Motherhood was a role I dreamed I’d fill with ease and confidence. I was told I would – the oldest of 9 children, a babysitter since I was 11 – I heard it over and over, what a great mother I would be some day. Of course there would be struggles, I reasoned, but my children and I would grow and learn from them, and rise from the dust stronger and more beautiful.
I imagined myself waking before dawn, hitting the pavement for a run, and then returning home to shower, and be fresh and bright-eyed waiting for them with a hot breakfast ready, and their happy mama sitting at the table reading Psalms and sipping tea. We would work together to keep our home a neat and peaceful place, and spend our days walking a balance of invigorating activity, creativity, and imaginative play.
I did not imagine rolling out of bed a half hour after my children, and wearing the same shirt and sweater I’ve used to wipe a snotty nose at least a dozen times for two days straight. I did not imagine forgetting to brush my teeth until 11am – go for a run and shower. Psh! I did not imagine allllll the messes, or how hard it is to go anywhere with a toddler and a baby – now two rambunctious boys! I did not imagine how difficult it would be to persuade an adopted child to participate in family activities.

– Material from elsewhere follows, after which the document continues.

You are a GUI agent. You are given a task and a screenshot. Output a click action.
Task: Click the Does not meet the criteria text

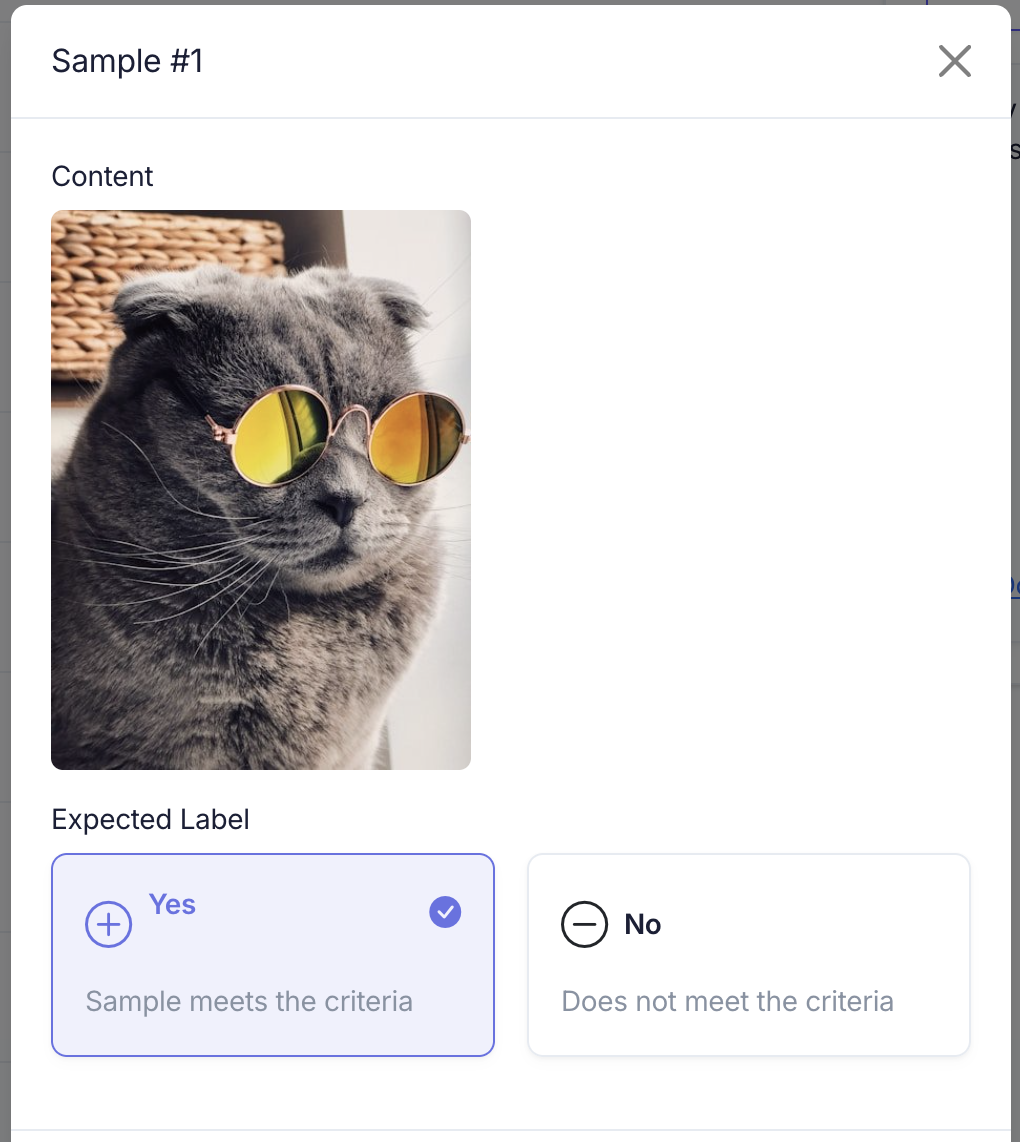click(x=726, y=1001)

I didn’t ever once imagine all the emotional anxiety of caring for a child you didn’t birth. I certainly didn’t imagine getting sick, and feeling physically unwell for over a year. I didn’t imagine not being able to get out of bed, or crying for hours without stopping.
Here I am. 25. 3 kids. No idea what I am doing.

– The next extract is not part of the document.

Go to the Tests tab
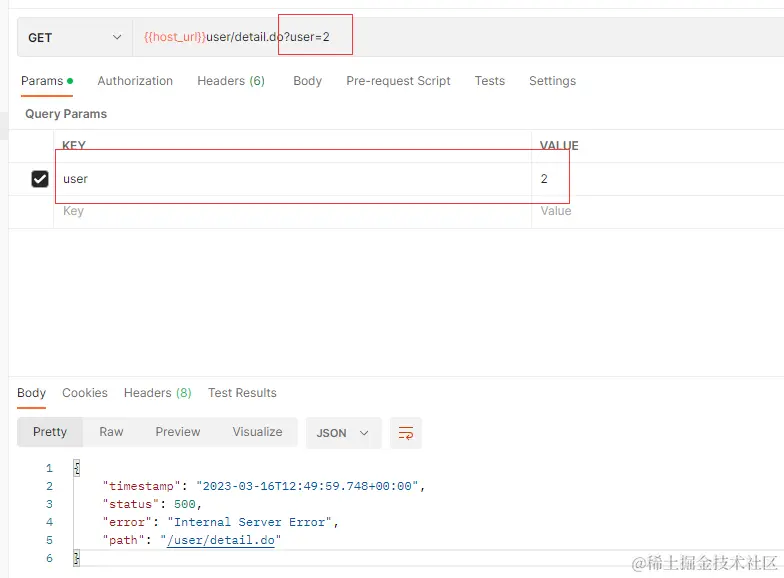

Yet, I do have these three beautiful beings looking to me for their safety, security, and love.
I am thoughtfully considering how to improve the quality of my mothering, while also releasing unrealistic expectations, and embracing something far different than I imagined, but no less beautiful.
And there is my Father, faithful no matter how I fail.
“Strength for today, and bright hope for tomorrow, great is Thy faithfulness”
I wanted to share these words with these pictures, for a particular reason.
I know I am not alone in my inadequacy, uncertainty, or anxiety over mothering my children. I know I am not alone when I say I long to be better.
I know I am also not alone when I say I love my children fiercely, and am daily thankful for all three of them. They are gifts. I treasure them as such.
These pictures were taken the first day sunshine returned after eleven days of rain. We basked in the sunshine, and it felt like a literal kiss from heaven. No matter my weakness, no matter my strength, He is good. I will treasure these silly selfie pictures forever because I knew myself in my humanity in those moments, and yet I also knew (as much as I humanely can) the entirety of the Father’s delight in me.
“Mother your children with all your might – yes, and even with all your flaws and all your sins. And in the obedience of this faith, magnify the glory of his grace and do not grow weary in doing good.”